La lengua constituye un rasgo de identidad según los distintos grupos sociales, y la diversidad lingüística del español es consecuencia del dinamismo del idioma. Nuestra lengua es fuente inagotable de riqueza.

¿En qué consiste la diversidad lingüística?

La diversidad lingüística hace referencia a una medida que representa la cantidad de lenguas existentes en un país o área geográfica. Lo que ayuda a conocer las lenguas en un país.

Actualmente, existe una gran variedad de la diversidad lingüística según las regiones geográficas. En general las áreas que desde la antigüedad han formado una unidad política, en las cuales han existido migraciones, comercio y/o influencias culturales, son menos diversas desde el punto de vista lingüístico. Algunas de las zonas con mayor diversidad lingüística son de hecho regiones muy aisladas del planeta y aquellas que históricamente han estado pobladas por grupos humanos de pequeño tamaño que no se imponían unos sobre otros.

La diversidad Lingüistica de México

México es uno de los países con mayor diversidad lingüística en el mundo.

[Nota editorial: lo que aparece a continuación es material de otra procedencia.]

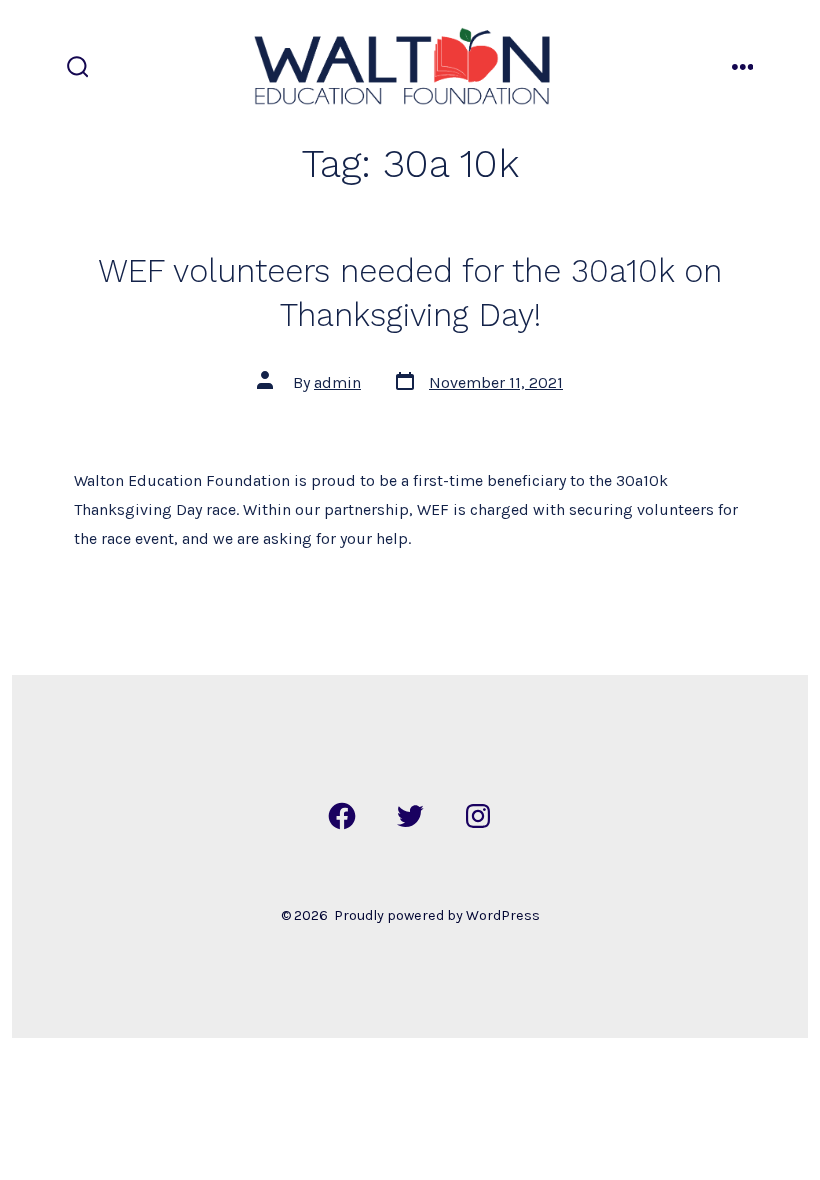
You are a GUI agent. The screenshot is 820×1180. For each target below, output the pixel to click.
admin (337, 382)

México es un país multilingüe, ya que aquí se hablan 68 lenguas indígenas que hacen de nuestra nación una de las que cuenta con mayor diversidad lingüística en el mundo.

Oaxaca, Yucatán, Chiapas, Quintana Roo, Guerrero, Hidalgo, Campeche, Puebla, San Luis Potosí y Veracruz son los estados en los que hay más hablantes de lenguas indígenas nacionales, de acuerdo con información del Instituto Nacional de Lenguas Indígenas (INALI).

Las lenguas que más se hablan en México son el náhuatl, con un millón 725 mil hablantes, seguido del maya con más de 859 mil, tseltal con 556 mil, mixteco con 517 mil, tsotsil con 487 mil hablantes, zapoteco con 479 mil, otomí con 307 mil y el totonaco, chol y mazateco con más de 200 mil hablantes.

Mientras que entre las lenguas que se encuentran en riesgo extremo destacan: ku’ahl y kiliwa de Baja California, awakateko de Campeche, mocho´ de Chiapas, ayapaneco de Tabasco, ixil nebajeño y kaqchikel de Quintana Roo, zapoteco de Mixtepec, ixcateco y zapoteco de San Felipe Tejalápam de Oaxaca.